#### [ARTICLE]
— Begin —
The DfE has increasingly consolidated its preference for the trust model as the primary vehicle for school improvement at scale.2 The expectation is that MATs will continue to grow — absorbing struggling schools, expanding across regions, and taking on civic responsibilities that in earlier decades sat with elected local government. That is a significant mandate. And it arrives at exactly the moment when the financial model underpinning it is under its most serious strain since the academy programme began.
This is the landscape. And it demands leadership of a different order.
The Financial
Reckoning
The data is stark — and the trend is worsening
The most significant immediate challenge facing MAT executives is financial. Not cash-flow in the short term. Not a single year of difficult budgeting. A structural deterioration in the financial position of the sector that is now showing up in the data with unmistakeable clarity.
To understand how serious this is, consider the trajectory. In 2024, the equivalent sector report found 34% of trusts expecting a deficit. In 2025, that figure has risen to 55%. That is not a fluctuation. That is a trend — and it is moving in one direction.
"More than half of school trusts are expecting an in-year deficit for this academic year, calling on reserves to plug the gap between costs and funding. This is not sustainable year after year."
Leora Cruddas CBE, Chief Executive, Confederation of School Trusts6Where the pressure is coming from
The drivers of this deterioration are multiple — and critically, they compound each other. Staff costs are the primary pressure point, cited by 36% of MAT finance leaders as their biggest challenge for 2025–26.5 Teacher pay awards, support staff pay, and the April 2025 uplift in employer National Insurance contributions have together created a cost base that the current funding model was not designed to absorb. At 85% of trust income being spent on staffing,7 there is almost no slack in the system for absorbing further shocks.
Falling pupil numbers — cited by 28% of finance leaders as a significant concern — are particularly acute in primary trusts, where the primary-age population decline is a demographic reality projected to persist for several years.5 MATs with mostly primary schools are expecting pupil numbers to drop almost 2% by 2026/27, and the funding consequence is direct: fewer pupils means less General Annual Grant income, against largely fixed cost structures.8
The growing complexity of pupil need — particularly the rise in SEND pupils, cited by 21% of finance leaders — creates a further layer of pressure that the existing architecture is poorly equipped to manage. High-needs funding is ring-fenced but chronically underfunded relative to actual demand, leaving trusts absorbing a growing proportion of SEND support costs from their core budget.5
What this demands of executive teams
A financial environment this complex does not call for traditional financial management. It calls for decision intelligence applied to trade-offs that have no clean answers: which schools receive resource priority, which central services genuinely protect educational quality, when does a deficit position require a structural response rather than a one-year mitigation, and how does the executive team prepare the board for decisions they have not had to make before? These are not finance questions. They are leadership questions with financial content — and they require an executive team that can think collectively, act decisively, and govern well under conditions of genuine uncertainty.
The Talent
Time Bomb
The succession pipeline is thin — and the cost of that is becoming visible
Beneath the financial pressures, there is a quieter crisis forming in MAT leadership. It is less visible in the data because it has not yet fully manifested — but the conditions for it are in place, and the organisations that do not address it now will feel its consequences acutely.
— End —
#### [GIVEN DATA]
— Begin —
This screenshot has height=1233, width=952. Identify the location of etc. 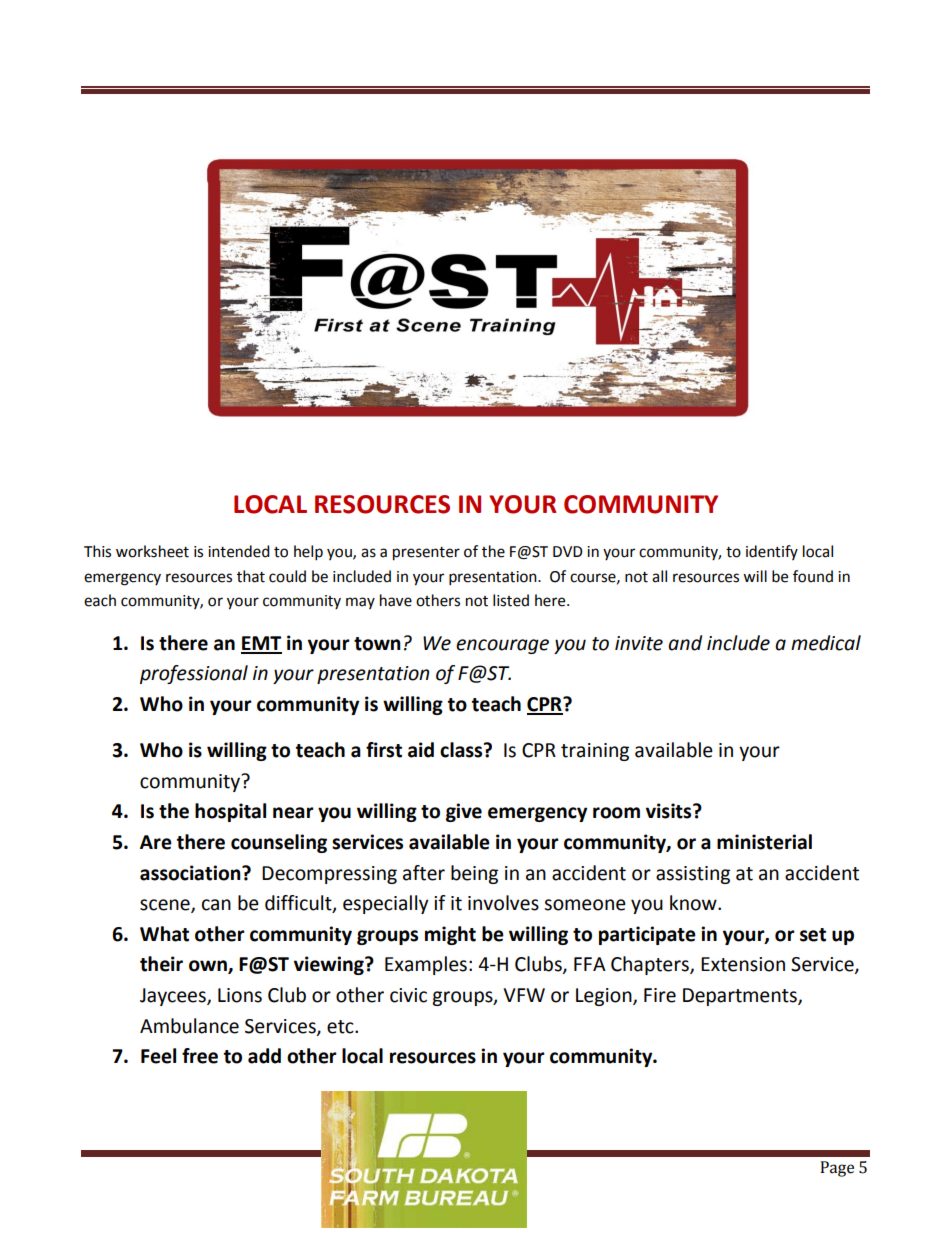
— End —
#### [WHAT TO DO]
1. Set down, word for word, the part of the article on school trusts starting with "This is the" and going on through "with unmistakeable clarity.".
2. Resume the article on school trusts from the point where it stops.

#### [THE ANSWERS]
1.
This is the landscape. And it demands leadership of a different order.
The Financial
Reckoning
The data is stark — and the trend is worsening
The most significant immediate challenge facing MAT executives is financial. Not cash-flow in the short term. Not a single year of difficult budgeting. A structural deterioration in the financial position of the sector that is now showing up in the data with unmistakeable clarity.

2.
MAT executive leadership is concentrated in a relatively small number of high-capability individuals who have grown with the trust movement, built knowledge through experience, and in many cases are approaching the end of their first decade in post. The pipeline behind them is not deep. The development infrastructure that would systematically produce their successors is not yet built at scale.
The UK's succession planning problem is not a niche concern. Across the UK's largest listed organisations, more than half of incoming chief executives are being recruited externally — a figure significantly higher than in comparable economies.9 In the MAT sector, the dynamics are even more acute. MATs also report growing challenges in filling senior leadership roles, with experienced heads leaving the profession or retiring early — often resulting in less experienced staff taking on roles without adequate support or preparation.12
The CEO as single point of failure
In most Trusts, the CEO carries a disproportionate share of institutional authority, external relationship capital, regulatory knowledge, and strategic clarity. This is not a failure of individual leadership — it is a structural consequence of how the CEO role has evolved in the sector. When CEOs have built organisations largely by accumulating authority and relationship capital personally, the organisation is vulnerable to their departure in ways that healthy governance structures would not permit.
The risk is not only operational continuity. It is strategic coherence. A CEO who leaves takes with them judgements, relationships, and institutional knowledge that cannot be recovered by appointing a successor — even an excellent one — without a significant period of disruption.
The talent pipeline is thinning
Senior leaders in the sector are being developed as functional specialists — excellent at their domain — without the exposure to cross-Trust decision-making, board relationship management, and financial governance that executive MAT leadership actually requires. The transition from headteacher to CEO is widely acknowledged to be more challenging than many anticipate, requiring fundamental shifts in approach from operational to strategic, and from direct to distributed.13 Yet structured pathways for that transition remain thin.
When senior executive posts become available, the field of ready candidates is small. Internal succession is rarer than it should be. External appointments carry higher cultural risk and take longer to become effective — and the financial cost of getting a senior appointment wrong in a Trust already under fiscal pressure can be severe.
Burnout is accelerating the problem
Research published in September 2025 drawing on data from over 1,600 school and college leaders across England found a profession under intense pressure, with leaders spending the majority of their time on administration and student welfare.14 Earlier UK data found that 37% of senior school leaders showed signs of burnout and 41% reported signs of exhaustion — rates significantly higher than classroom teachers.15 When experienced leaders leave earlier than planned — as is happening with increasing frequency — the succession gap that opens is rarely filled well.
"Retaining the great leaders we already have is critical. Retention rates, however, are continuing to fall and headteachers are quitting the profession earlier — particularly secondary heads."
Education Policy Institute, 202516The Governance
Gap
What boards know and what executives are experiencing are increasingly different things
Of all the structural challenges facing Multi-Academy Trusts, the governance gap is the least visible in sector data — and potentially the most consequential. It sits at the intersection of accountability, strategy, and trust. When it opens, it is rarely dramatic. It grows slowly, through the accumulation of small misalignments, deferred conversations, and the gradual compression of board meetings into assurance theatre rather than genuine strategic dialogue.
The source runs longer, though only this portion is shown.